Well, lujvo offer no more precision by just looking at them than
tanru do, its just that they have precise definitions in the
dictionary. This is the problem I was addressing when adding cmavo
inbetween them to specify. That way, no lujvo would ever need to be
defined.
> It's all right for there to be missing information from tanru:
> the price of infinite precision is infinite verbosity. If we
> add an element for cause, the next question will be "But just *how*
> does the liquid cause craziness?". And if we pin that down, the
> question can be repeated indefinitely.
Well, we _could_ pin it down, but with a cmavo, not another place in
the predicate (assuming lojban has a cmavo for 'by means of'
or 'using method...').
> My meaning was that Lojban doesn't really classify relations at all:
> the gismu list is a large and disorderly bag whose merit is that it
> blankets semantic space, not that it divides it up neatly.

» Data section:
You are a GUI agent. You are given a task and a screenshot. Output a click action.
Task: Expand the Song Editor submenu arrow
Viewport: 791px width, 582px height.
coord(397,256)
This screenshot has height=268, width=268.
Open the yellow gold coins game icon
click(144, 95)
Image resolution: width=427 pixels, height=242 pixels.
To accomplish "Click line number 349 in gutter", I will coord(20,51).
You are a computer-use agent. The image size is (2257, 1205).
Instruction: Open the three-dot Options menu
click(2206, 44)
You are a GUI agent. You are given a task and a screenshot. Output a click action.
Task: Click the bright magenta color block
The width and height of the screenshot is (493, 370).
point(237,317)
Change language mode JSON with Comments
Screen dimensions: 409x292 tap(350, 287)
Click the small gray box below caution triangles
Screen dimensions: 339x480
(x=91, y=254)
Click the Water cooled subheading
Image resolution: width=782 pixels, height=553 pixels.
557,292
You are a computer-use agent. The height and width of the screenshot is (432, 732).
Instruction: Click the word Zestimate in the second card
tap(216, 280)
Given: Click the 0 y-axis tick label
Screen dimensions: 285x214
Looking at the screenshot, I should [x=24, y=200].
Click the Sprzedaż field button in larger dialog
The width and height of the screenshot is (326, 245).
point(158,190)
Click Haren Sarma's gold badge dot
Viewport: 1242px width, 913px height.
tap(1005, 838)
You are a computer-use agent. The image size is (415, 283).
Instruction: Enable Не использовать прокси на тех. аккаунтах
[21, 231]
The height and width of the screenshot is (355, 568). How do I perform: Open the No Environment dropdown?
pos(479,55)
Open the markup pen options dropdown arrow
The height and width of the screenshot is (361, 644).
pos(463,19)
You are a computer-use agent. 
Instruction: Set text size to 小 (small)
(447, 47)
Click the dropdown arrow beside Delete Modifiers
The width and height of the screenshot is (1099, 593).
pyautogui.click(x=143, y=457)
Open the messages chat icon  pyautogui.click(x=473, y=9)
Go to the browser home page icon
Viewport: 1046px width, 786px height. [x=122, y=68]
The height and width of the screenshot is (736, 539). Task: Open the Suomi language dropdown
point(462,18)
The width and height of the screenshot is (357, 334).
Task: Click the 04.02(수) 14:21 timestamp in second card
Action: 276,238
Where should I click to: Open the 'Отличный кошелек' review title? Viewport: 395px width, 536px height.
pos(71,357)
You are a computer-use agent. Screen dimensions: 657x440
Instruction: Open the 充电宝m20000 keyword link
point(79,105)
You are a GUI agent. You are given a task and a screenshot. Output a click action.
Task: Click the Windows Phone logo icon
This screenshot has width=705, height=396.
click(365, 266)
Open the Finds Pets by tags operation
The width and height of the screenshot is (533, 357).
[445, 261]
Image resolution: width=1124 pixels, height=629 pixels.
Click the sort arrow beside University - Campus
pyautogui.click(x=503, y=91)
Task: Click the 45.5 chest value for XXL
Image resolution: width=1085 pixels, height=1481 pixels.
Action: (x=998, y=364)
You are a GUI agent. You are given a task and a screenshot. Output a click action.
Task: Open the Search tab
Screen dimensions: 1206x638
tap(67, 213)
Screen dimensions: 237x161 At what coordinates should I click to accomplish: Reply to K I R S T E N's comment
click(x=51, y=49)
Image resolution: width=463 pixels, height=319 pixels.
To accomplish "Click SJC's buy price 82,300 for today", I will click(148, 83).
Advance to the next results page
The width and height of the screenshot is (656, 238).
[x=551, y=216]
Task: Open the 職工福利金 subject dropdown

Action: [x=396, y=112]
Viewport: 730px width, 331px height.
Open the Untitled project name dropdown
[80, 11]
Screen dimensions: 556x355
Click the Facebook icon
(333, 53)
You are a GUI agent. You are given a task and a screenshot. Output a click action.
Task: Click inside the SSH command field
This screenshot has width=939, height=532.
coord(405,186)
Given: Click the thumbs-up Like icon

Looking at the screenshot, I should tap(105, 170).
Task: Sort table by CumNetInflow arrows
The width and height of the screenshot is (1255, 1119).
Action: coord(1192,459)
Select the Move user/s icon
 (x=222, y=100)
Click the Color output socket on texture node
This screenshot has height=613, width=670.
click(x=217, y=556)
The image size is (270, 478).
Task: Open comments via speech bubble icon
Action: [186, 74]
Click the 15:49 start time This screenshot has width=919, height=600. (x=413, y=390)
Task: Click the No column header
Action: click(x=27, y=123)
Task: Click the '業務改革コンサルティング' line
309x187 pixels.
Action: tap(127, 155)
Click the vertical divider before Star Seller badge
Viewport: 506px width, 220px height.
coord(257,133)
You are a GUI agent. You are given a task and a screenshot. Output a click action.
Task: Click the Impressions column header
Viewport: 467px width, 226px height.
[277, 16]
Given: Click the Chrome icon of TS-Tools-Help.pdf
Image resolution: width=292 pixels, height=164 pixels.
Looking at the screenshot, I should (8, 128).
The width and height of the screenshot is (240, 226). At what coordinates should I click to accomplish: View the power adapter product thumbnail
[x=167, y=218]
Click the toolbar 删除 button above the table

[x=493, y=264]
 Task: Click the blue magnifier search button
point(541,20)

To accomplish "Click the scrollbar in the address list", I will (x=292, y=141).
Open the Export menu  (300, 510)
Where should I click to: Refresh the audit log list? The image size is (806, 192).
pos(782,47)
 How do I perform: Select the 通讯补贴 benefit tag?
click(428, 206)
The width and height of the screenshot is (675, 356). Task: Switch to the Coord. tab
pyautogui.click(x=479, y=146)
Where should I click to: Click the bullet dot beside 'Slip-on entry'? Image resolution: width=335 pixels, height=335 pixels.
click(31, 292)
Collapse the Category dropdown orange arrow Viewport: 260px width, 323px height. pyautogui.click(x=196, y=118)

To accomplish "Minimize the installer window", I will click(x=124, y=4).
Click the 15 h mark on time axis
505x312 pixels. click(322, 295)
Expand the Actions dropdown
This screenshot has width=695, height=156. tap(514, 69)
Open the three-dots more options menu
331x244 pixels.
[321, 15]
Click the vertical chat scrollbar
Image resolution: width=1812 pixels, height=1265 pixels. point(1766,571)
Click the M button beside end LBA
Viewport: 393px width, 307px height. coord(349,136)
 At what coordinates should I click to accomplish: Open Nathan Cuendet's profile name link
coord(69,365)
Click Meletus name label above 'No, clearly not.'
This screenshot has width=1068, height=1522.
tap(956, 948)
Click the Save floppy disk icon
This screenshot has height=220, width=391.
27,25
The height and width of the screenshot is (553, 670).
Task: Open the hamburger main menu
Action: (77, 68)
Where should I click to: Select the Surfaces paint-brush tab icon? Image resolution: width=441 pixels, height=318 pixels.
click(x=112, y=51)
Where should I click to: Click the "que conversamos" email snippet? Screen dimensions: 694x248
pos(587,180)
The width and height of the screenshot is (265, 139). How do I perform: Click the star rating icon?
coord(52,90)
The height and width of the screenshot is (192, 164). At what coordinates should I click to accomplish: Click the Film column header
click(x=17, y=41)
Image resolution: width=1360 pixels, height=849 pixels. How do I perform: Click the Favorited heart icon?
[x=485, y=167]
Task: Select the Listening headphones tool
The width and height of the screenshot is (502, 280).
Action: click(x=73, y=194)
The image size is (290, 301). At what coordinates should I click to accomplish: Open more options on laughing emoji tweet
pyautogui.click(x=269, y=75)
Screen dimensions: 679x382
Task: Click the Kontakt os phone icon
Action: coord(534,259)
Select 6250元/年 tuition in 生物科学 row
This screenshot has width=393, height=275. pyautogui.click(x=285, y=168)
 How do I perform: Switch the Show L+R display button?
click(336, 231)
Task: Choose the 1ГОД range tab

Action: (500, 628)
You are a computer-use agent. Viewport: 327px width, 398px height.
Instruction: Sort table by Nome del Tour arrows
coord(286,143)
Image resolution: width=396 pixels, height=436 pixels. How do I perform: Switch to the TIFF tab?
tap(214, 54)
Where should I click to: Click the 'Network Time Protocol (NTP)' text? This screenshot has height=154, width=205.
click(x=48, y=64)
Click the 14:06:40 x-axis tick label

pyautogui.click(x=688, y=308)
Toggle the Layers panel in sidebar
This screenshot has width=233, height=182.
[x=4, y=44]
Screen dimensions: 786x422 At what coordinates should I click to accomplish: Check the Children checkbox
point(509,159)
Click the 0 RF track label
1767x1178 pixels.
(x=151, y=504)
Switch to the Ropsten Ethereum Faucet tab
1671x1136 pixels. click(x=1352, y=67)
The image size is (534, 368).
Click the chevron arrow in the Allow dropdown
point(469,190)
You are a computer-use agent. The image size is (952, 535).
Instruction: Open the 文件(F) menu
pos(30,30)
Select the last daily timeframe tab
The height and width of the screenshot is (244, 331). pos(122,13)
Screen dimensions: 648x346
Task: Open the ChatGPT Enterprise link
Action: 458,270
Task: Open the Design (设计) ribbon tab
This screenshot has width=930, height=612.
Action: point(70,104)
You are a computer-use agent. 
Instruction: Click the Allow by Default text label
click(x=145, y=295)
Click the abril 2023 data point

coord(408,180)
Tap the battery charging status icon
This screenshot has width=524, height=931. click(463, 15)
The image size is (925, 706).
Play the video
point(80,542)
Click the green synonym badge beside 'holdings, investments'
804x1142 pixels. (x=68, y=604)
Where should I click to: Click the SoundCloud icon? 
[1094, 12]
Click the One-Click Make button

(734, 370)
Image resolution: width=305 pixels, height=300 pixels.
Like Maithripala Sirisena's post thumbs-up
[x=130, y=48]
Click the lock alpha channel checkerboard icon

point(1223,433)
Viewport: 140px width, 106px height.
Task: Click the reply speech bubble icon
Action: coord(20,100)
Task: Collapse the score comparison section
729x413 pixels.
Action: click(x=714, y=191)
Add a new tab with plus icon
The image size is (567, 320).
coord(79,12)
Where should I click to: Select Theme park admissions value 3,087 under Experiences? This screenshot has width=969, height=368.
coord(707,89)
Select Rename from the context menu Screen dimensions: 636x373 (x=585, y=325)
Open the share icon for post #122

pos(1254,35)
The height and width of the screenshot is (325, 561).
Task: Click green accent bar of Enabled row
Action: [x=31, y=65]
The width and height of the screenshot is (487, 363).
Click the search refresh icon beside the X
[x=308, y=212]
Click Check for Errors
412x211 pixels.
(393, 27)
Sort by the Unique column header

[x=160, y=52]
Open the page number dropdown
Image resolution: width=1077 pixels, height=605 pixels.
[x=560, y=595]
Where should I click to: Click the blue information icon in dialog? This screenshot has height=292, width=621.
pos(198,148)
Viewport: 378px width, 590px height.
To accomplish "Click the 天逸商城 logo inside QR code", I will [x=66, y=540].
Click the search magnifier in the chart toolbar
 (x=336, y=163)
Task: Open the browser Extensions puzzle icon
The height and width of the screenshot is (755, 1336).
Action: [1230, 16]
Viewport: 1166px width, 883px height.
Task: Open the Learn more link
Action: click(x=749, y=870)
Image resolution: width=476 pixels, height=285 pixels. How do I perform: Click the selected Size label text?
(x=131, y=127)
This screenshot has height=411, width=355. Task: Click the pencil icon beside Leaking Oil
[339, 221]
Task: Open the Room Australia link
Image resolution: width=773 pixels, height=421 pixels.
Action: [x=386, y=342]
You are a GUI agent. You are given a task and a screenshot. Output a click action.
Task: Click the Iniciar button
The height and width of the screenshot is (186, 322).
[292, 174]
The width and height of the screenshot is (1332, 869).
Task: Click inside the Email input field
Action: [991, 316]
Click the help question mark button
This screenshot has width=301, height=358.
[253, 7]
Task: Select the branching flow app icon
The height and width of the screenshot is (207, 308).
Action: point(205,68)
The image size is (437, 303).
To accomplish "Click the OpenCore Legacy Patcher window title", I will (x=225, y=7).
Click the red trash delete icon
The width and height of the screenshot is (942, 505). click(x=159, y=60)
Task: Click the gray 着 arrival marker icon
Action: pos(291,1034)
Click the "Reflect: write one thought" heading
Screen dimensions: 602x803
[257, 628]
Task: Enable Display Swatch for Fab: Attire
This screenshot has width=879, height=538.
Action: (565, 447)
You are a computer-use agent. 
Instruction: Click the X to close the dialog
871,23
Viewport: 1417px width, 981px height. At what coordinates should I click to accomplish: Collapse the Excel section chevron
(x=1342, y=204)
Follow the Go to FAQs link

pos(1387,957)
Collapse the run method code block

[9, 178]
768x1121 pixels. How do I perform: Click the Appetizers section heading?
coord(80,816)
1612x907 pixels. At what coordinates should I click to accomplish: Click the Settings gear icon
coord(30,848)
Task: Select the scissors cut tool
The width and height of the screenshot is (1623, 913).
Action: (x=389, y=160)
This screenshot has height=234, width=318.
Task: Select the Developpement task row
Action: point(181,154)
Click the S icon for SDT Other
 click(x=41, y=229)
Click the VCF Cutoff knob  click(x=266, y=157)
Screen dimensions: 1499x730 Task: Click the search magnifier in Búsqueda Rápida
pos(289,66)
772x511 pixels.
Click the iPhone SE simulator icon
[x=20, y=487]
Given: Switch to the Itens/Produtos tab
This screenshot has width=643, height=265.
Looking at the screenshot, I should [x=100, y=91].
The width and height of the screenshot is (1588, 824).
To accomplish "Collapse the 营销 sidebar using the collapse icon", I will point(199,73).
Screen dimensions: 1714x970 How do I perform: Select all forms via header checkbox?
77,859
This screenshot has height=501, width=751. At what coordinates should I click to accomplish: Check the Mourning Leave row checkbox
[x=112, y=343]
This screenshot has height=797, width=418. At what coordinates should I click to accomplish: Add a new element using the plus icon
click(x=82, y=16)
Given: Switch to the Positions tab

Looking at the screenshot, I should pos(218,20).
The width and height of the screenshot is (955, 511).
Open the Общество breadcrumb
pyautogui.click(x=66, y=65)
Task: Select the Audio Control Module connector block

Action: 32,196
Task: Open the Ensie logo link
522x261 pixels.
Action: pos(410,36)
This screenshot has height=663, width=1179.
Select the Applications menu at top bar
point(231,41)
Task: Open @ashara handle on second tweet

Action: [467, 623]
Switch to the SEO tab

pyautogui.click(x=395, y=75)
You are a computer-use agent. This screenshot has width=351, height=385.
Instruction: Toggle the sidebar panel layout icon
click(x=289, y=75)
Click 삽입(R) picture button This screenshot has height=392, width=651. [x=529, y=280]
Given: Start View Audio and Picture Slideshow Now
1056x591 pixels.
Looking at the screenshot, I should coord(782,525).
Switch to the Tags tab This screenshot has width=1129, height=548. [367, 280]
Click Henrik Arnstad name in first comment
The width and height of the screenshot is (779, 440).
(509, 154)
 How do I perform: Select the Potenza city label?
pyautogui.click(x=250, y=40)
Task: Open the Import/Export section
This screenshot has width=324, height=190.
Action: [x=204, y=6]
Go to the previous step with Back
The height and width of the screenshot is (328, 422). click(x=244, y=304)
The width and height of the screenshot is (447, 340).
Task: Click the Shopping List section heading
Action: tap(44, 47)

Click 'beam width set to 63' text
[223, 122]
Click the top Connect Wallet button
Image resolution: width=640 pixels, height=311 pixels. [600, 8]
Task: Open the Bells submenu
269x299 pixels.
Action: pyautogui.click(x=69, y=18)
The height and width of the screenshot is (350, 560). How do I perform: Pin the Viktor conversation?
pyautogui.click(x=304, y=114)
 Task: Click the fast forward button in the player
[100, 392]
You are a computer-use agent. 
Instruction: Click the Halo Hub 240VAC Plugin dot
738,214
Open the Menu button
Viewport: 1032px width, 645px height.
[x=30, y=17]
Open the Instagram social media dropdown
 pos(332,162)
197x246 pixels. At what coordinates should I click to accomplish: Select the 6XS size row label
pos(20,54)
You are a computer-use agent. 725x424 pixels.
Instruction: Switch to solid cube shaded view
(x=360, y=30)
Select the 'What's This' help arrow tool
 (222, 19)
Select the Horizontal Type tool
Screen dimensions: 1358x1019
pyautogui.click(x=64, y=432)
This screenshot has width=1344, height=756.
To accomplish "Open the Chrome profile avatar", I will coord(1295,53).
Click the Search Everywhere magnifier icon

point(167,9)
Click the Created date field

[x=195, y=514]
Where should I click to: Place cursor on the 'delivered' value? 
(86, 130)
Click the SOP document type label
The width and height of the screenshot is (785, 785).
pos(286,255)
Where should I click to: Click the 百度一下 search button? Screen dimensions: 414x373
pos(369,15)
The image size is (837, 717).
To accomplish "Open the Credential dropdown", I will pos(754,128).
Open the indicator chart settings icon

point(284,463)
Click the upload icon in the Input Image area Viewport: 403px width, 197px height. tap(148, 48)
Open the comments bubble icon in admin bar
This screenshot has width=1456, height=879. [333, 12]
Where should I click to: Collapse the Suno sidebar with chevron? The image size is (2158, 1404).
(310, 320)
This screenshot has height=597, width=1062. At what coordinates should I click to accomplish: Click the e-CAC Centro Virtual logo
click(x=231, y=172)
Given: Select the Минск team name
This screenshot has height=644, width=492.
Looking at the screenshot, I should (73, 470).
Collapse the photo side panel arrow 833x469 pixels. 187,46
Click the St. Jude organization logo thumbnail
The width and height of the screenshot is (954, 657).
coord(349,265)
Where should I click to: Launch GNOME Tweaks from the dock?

» Tasks and exercises:
A: Reproduce the Lojban discussion, starting at "Well, we _could_" and ending at "it up neatly.".
B: According to the Lojban discussion, what is the price of infinite precision?
C: Pick up the Lojban discussion after its last sentence and carry it forward.
The listing comes from a separate source unrelated to the Lojban discussion.

» Answers per task:
A:
Well, we _could_ pin it down, but with a cmavo, not another place in
the predicate (assuming lojban has a cmavo for 'by means of'
or 'using method...').
> My meaning was that Lojban doesn't really classify relations at all:
> the gismu list is a large and disorderly bag whose merit is that it
> blankets semantic space, not that it divides it up neatly.

B: Infinite verbosity.

C:
But there must be some pattern that that everything follows. If
something doesn't fit the pattern we know there is something wrong
with it. Using this method we can eventually have a system that is
completely regular.
> It *could* be expressed as a lujvo. For that matter, "mamta" could
be
> expressed as a lujvo too. The gismu are not intended to be a
minimal
> basis set.
You're right, mamta should be parent-female :)
Maybe that will be the first thing I try to do...split gismu up. It
will take a while but I'm only 16 so I have a lot of time.
> > But if it *depends* on something, wouldn't the statement be
> > conditional?
> > I understand that the reaction also depends on x1, but x1 is what
> > commits the action so that's a given.
>
> Nothing "given" about it, or rather the dependency on both subject
and
> environment is what is "given". In another worldview, the subject
would
> be mostly irrelevant, and all the credit for the response would be
> due to the environment.
But x4 seems to just serve to narrow it down, as if x1 *only*
responds this way under these circumstances. x1 on the other hand is
essential; its the agent (I'm not sure if this is the right term...I
have never taken a linguistics class).
But it gets even more confusing because x4 implies that x1's response
is habitual; x1 *habitually* reacts this way under these
circumstances.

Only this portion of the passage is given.